Differences in emotions in people with ADHD can lead to ‘shutdowns’, where someone is so overwhelmed with emotions that they space out, may find it hard to speak or move and may struggle to articulate what they are feeling until they can process their emotions.
Similarly, people with ADHD can also experience ‘meltdowns’ more commonly than others, which is where emotions build up so extremely that someone acts out, often crying, angering, laughing, yelling and moving all at once, driven by many different emotions at once – this essentially resembles a child tantrum and can continue throughout adulthood. Meltdowns can be an important way to self-regulate and can actually bring great lasting relief to adults afterwards.
Differences in emotions as well as experiencing meltdowns and shutdowns are also common in autism.
These differences in emotions are often referred to as ’emotional dysregulation’. There is ongoing debate in the medical field as to the role of ADHD in symptoms of emotional dysregulation.
Is emotional dysregulation part of ADHD?
Emotional dysregulation used to be considered a core part of ADHD and was always included in descriptions of ADHD. There have been many name changes to ADHD, with medical literature from the 19th and 20th century referring to ‘minimal brain dysfunction’, ‘defect in moral control’, ‘mental restlessness’, ‘hyperactive child syndrome’ and ‘hyperkinetic impulse disorder’ before the term ADHD became centralised. In all of these early conceptualisations, emotional dysregulation was considered a key part of ADHD and physicians sought to treat patients and mediate the impact emotional dysregulation had on someone’s life.

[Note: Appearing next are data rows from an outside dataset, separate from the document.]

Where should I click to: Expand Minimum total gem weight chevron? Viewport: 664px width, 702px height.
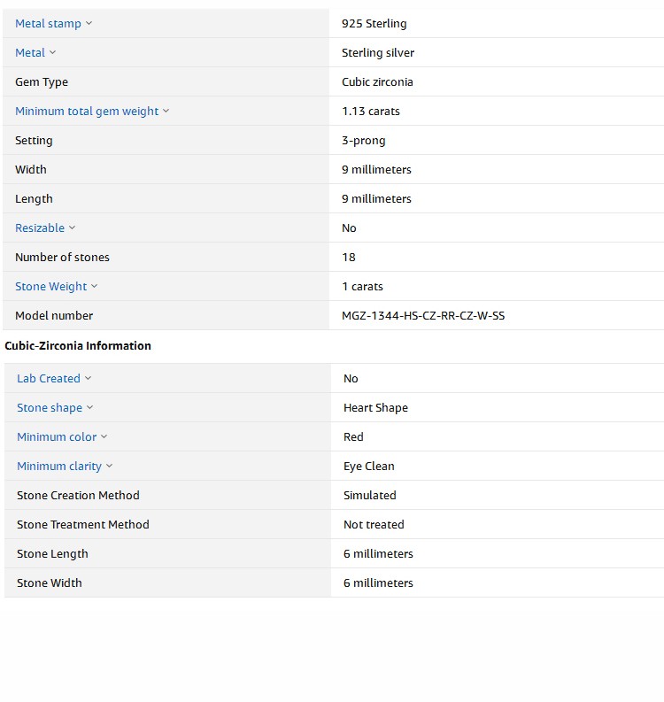tap(166, 112)
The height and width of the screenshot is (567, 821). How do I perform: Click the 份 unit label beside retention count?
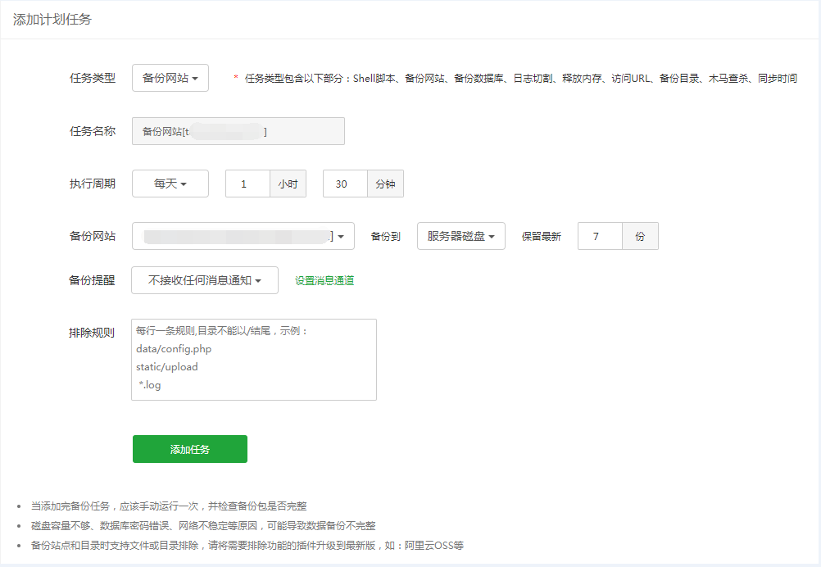[640, 236]
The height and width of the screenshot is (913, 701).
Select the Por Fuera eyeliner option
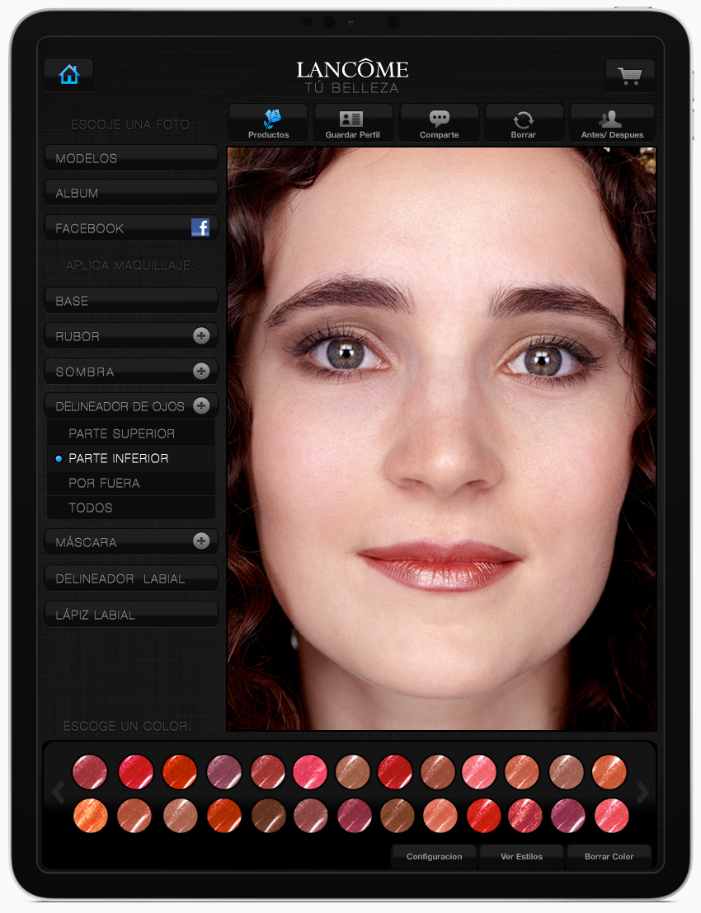(104, 483)
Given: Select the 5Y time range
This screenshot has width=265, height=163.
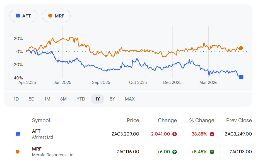Looking at the screenshot, I should coord(112,99).
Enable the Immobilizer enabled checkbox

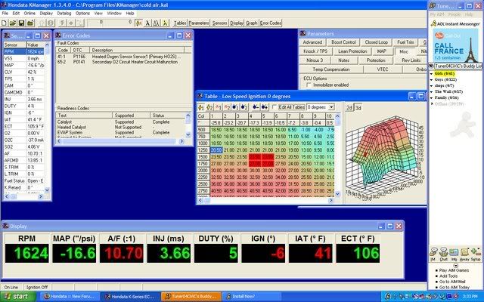pos(308,85)
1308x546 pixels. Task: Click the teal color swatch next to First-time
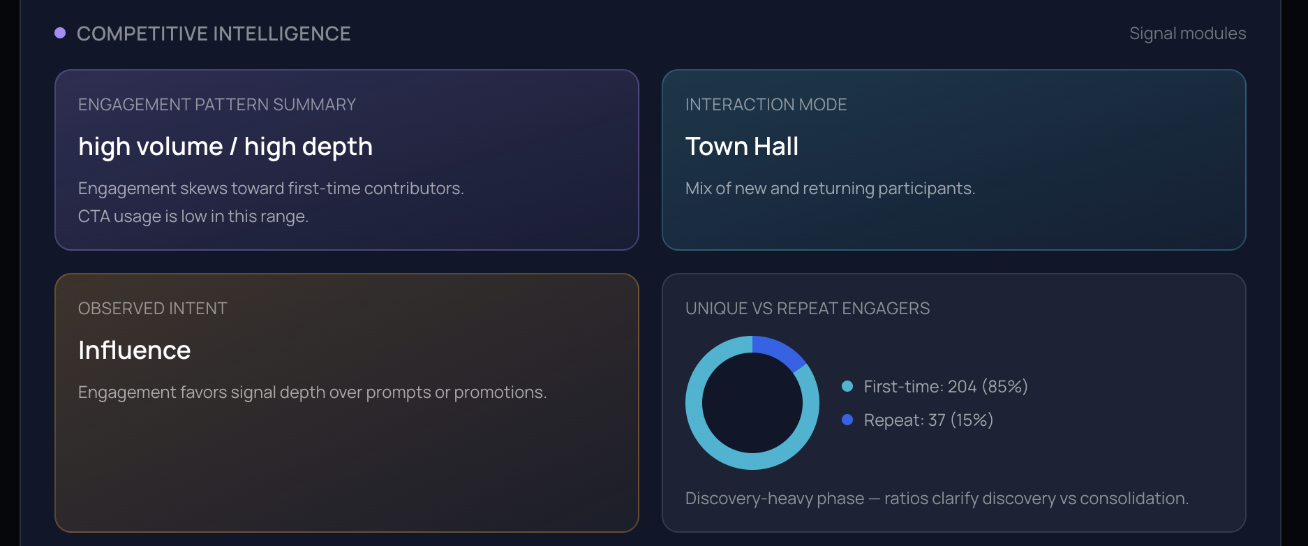pyautogui.click(x=847, y=385)
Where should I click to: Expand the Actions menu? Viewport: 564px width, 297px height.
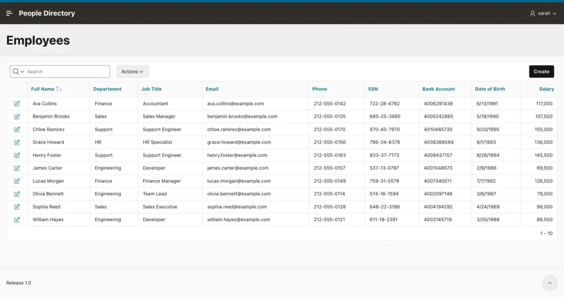132,72
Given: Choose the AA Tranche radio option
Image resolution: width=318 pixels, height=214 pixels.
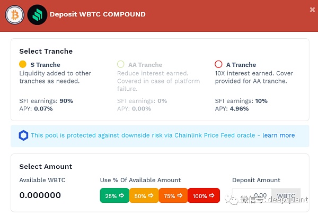Looking at the screenshot, I should click(121, 65).
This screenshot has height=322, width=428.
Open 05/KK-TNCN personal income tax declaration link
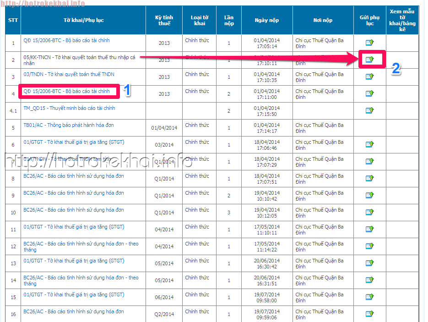coord(79,57)
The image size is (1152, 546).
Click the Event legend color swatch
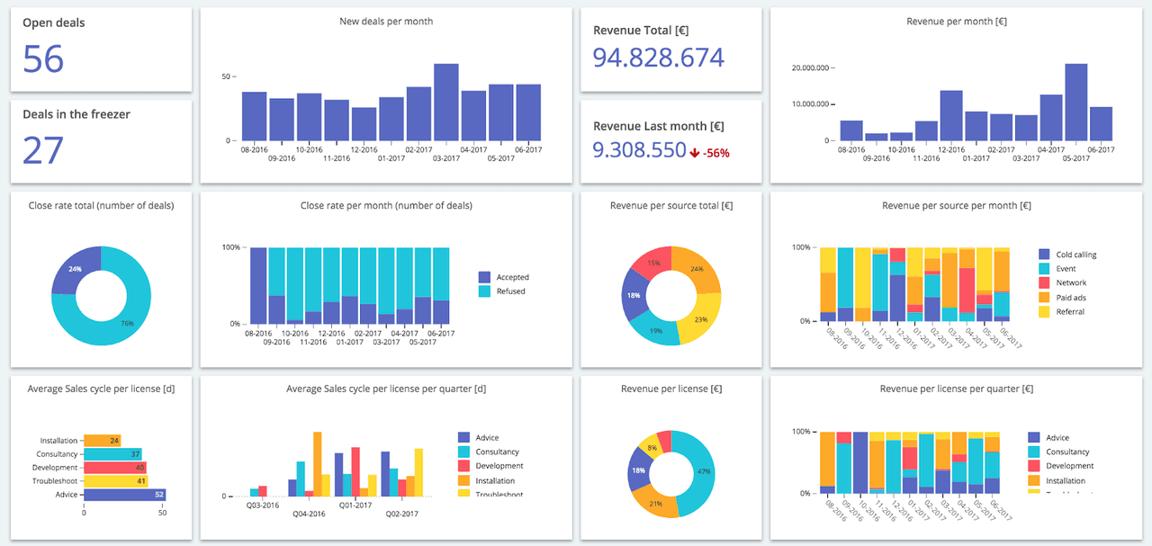(1044, 269)
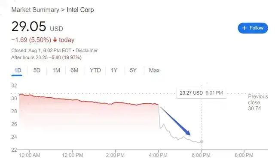Select the 1D range tab
275x162 pixels.
(x=18, y=70)
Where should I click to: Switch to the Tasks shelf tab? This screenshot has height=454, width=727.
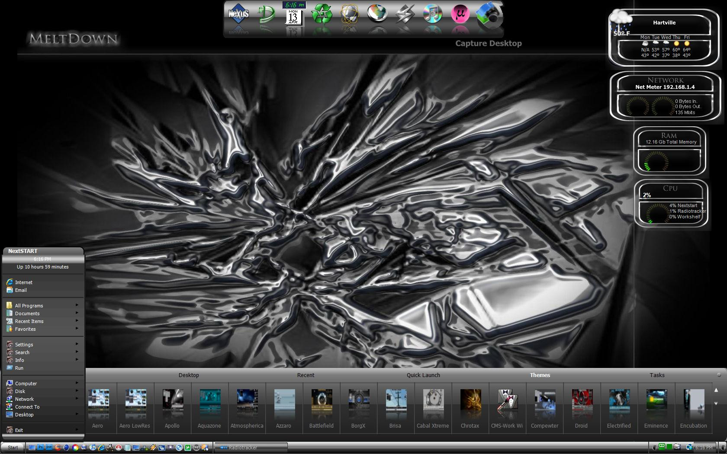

In the 1970s, ADHD research became more formalised so that ADHD could be incorporated into the DSM (Diagnostic and Statistics Manual – the key psychiatry book). Emotional dysregulation was repeatedly observed during research, but researchers chose to focus on inattention, hyperactivity and impulsivity since these traits were far more easy to measure and develop treatments for in a laboratory or clinical setting. Measuring emotional dysregulation was more challenging and, as such, it was phased out of medical descriptions of ADHD.
What is known about emotional dysregulation and ADHD now?

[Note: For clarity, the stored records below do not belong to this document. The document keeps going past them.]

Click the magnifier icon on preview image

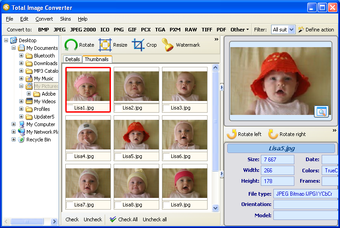pyautogui.click(x=321, y=112)
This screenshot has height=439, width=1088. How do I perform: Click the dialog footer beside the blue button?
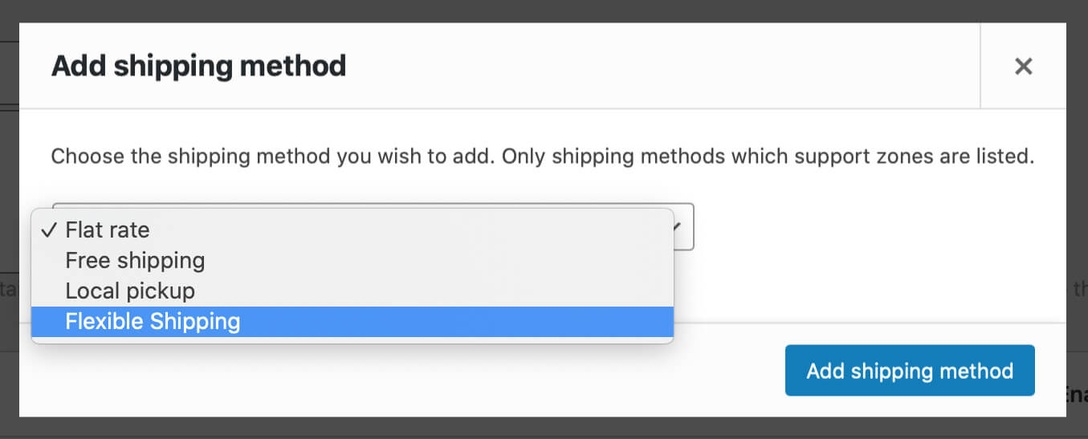tap(482, 371)
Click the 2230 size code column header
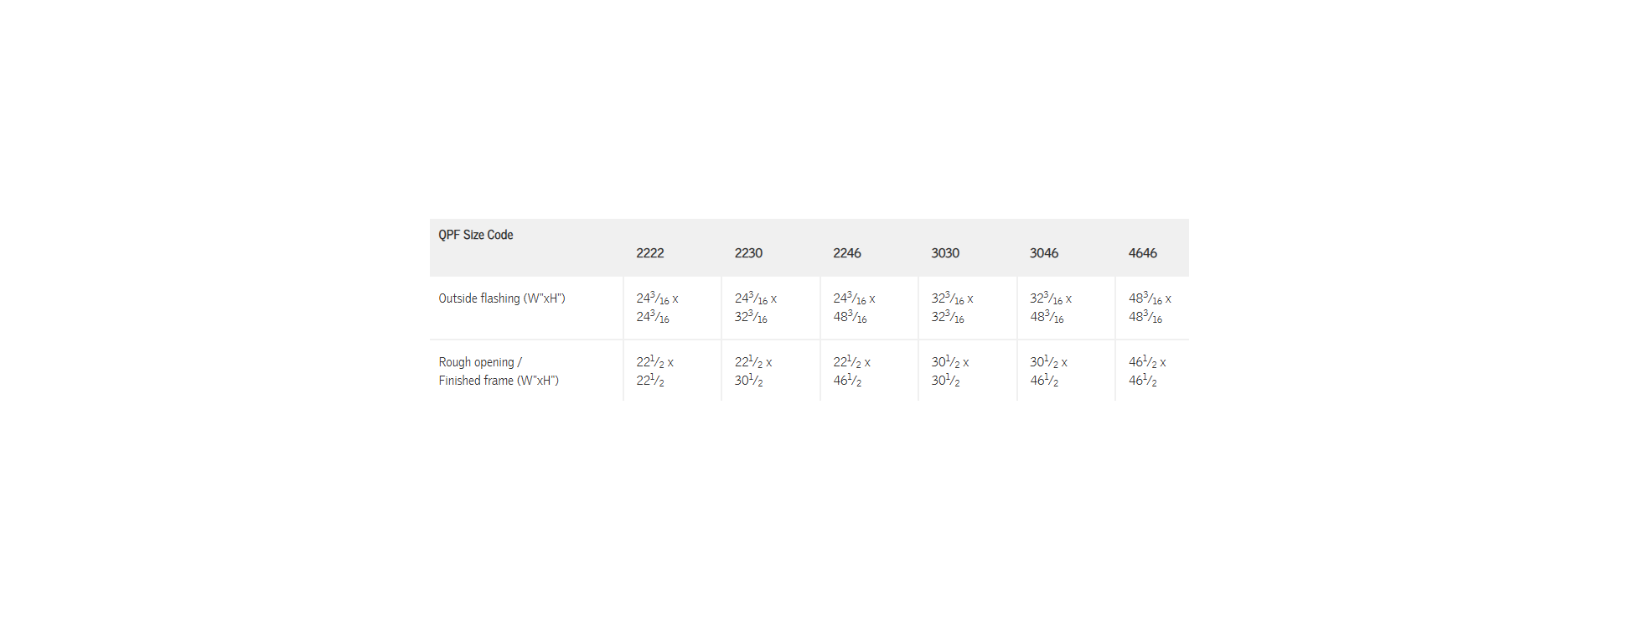 pyautogui.click(x=748, y=253)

Despite being left out of the DSM, emotional dysregulation continued to show up in ADHD research, and researchers today are unanimous in agreement that ADHD and emotional dysregulation are strongly connected.

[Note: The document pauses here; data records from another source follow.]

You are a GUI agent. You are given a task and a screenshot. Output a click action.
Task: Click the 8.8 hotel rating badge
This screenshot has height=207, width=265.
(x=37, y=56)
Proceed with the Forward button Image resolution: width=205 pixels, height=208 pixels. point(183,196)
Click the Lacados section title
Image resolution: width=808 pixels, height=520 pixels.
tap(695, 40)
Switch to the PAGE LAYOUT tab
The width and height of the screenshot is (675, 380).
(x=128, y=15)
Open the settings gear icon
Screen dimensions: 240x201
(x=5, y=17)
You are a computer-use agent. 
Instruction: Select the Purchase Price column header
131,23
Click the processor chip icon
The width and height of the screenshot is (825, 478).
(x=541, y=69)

There are debates over how emotional dysregulation relates to ADHD, however. The opposing models are:
- Emotional dysregulation is a core trait of ADHD and comes from the same brain and nervous system changes to features like impulse control, executive function and working memory – like how inattention, hyperactivity and impulsivity are traits that arise from these changes.
- Emotional dysregulation is a separate condition from ADHD and comes from different but overlapping brain and nervous system changes, meaning people with ADHD are much more likely to develop emotional dysregulation – like how people with ADHD are also likely to develop dyslexia.
- Emotional dysregulation and ADHD together comprise a new condition distinct from ADHD altogether.
Some people also believe that emotional dysregulation in ADHD is strictly due to other mental health conditions that can co-occur with ADHD. Whilst co-occuring conditions can create a research challenge and weaken data, this idea has been disproven.
Emotional dysregulation is thought to affect around 1 in 3 children with ADHD and 1 in 2 adults with ADHD, meaning it is likely to be a big part of adult ADHD.